IT outages reported across globe by airlines, airports, banks and others

https://www.theverge.com/2024/7/19/24201717/windows-bsod-crowdstrike-outage-issue

Thousands of Windows machines are experiencing a Blue Screen of Death (BSOD) issue at boot today, impacting banks, airlines, TV broadcasters, supermarkets, and many more businesses worldwide. A faulty update from cybersecurity provider CrowdStrike is knocking affected PCs and servers offline, forcing them into a recovery boot loop so machines can’t start properly. CrowdStrike is widely used by many businesses worldwide for managing the security of Windows PCs and servers.
 
Somebody screwed up big time. Too eager to get out an update and did not thoroughly vet it more than likely.
the company is going to take a big hit; there will be competitors looking to capitalize on this
 
The Crowdstrike CEO issued a statement on X today, but forget to apologize to customers for the screw up. I feel like this software was not tested very well considering the magnitude of the outage.
 
I talked to an IT tech years ago who addressed this; that a lot of updates are pushed out without sufficient vetting.

Look at some of the Windows Operating systems that were less than successful - they were often pushed out before they were ready.

and a lot of so called security updates are nowhere near as important as claimed.
 
you wanted everything connected and in the cloud...
 
If it was a bad update, then why not just back it out? Windows has a recovery feature to roll back to before the last change was applied.
 
If it was a bad update, then why not just back it out? Windows has a recovery feature to roll back to before the last change was applied.
IT is harder and harder to do that anymore with Windows. Your ability to do much without extensive IT knowledge is less and less.
seems like the easy fix was not possible here
 
I work in IT for my city. It affected us massively. Many in my group have been working since 11am last night. Things are coming back up and stations fixed at this point. Absolutely insanity.

Probably be some job openings at Crowdstrike after today! Lol
 
I work in IT for my city. It affected us massively. Many in my group have been working since 11am last night. Things are coming back up and stations fixed at this point. Absolutely insanity.
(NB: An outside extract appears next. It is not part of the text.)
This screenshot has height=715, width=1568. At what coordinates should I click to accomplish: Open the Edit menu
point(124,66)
Probably be some job openings at Crowdstrike after today! Lol
Hopefully starting at the top.
 
If it was a bad update, then why not just back it out? Windows has a recovery feature to roll back to before the last change was applied.
Even if you knew how to do it most companies don't give admin rights to normal workers to be able to do it.
 
If it was a bad update, then why not just back it out? Windows has a recovery feature to roll back to before the last change was applied.
The problem is that the update causes a BSOD crash so that's not possible.
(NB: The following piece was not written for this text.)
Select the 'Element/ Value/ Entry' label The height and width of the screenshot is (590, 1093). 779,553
From what I have read it requires each Windows device be booted into SM/WRM (Safe Mode/Windows Recovery Mode) and then having to manually delete files in a directory.

Because Crowdstrike's Falcon application is used by so many government agencies and large corporations, you can imagine how long that process will take the nowhere-near-large-enough-IT-departments going from device to device performing those steps even if they seem minor.

For a regular Windows computer, you could probably create a bootable USB drive that could automate the fix with a simple insert-boot-remove-reboot process, but I am sure most larger organizations have stricter configurations in place that make it more difficult or requires direct IT personnel access to implement the changes.

Decades ago, everything ran off of mainframes using "dumb" terminals so IT issues like this were easier to find, fix and resolve as you typically only had 1 to 3 network-wide failure points.

The transition to "smart" workstations created countless numbers of failure points and this was further hampered by necessary security systems to protect both the workstations as well as all network devices and stored data.

In recent years, you are starting to see more virtually powered centralized servers again, but it's not the same as the mainframe days because most connected devices are still "smart" workstations.

What I am hoping to see is the separation of workstation and network integration methods in the near future.

Just like virtual servers/machines allow the separation of workstations and operating systems, it would be a lot more secure if applications were running remotely on spin-up virtual server/serverless platforms and the access methods used by remote devices was limited to enchanced terminal software/firmware like it was back in the mainframes days.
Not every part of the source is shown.